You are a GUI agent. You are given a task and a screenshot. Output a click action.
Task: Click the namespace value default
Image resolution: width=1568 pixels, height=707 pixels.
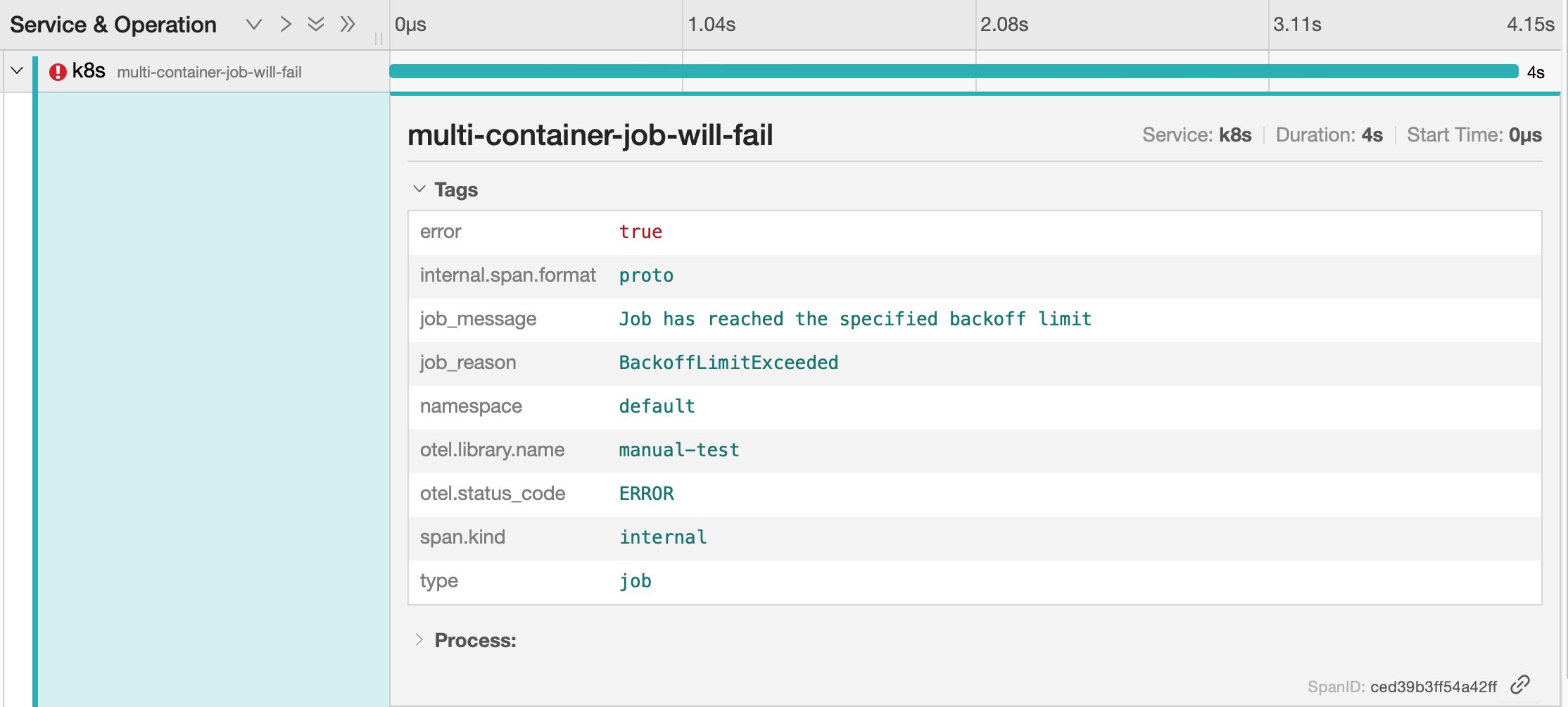click(656, 406)
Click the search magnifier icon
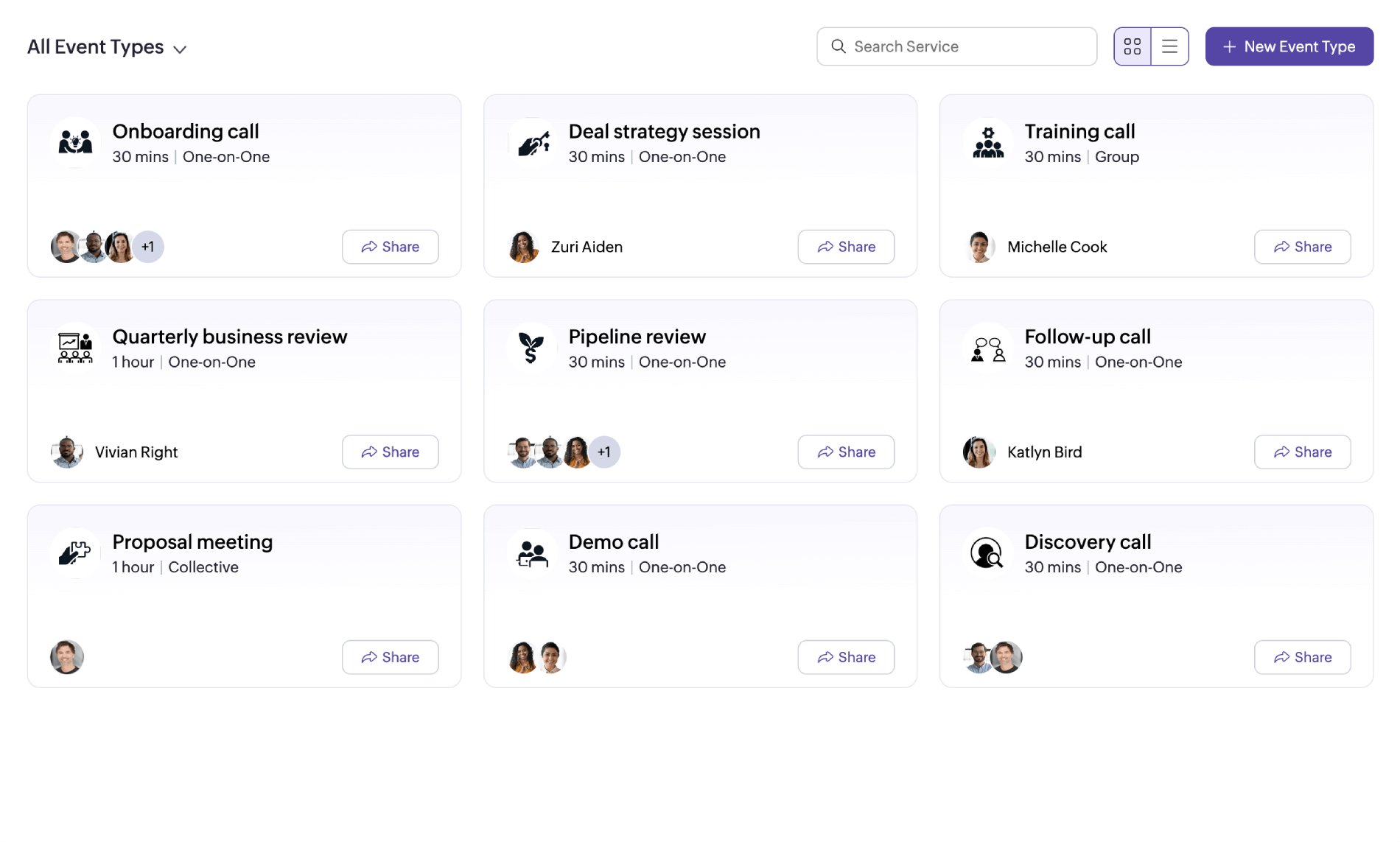This screenshot has height=842, width=1400. pos(838,46)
---------------
Each record is to be written out exactly. No picture goes in.

You are a GUI agent. You are given a task and a screenshot. Output a click action.
Task: Click the namespace value default
Image resolution: width=1568 pixels, height=707 pixels.
click(656, 406)
Click the search magnifier icon
This screenshot has height=842, width=1400. pos(838,46)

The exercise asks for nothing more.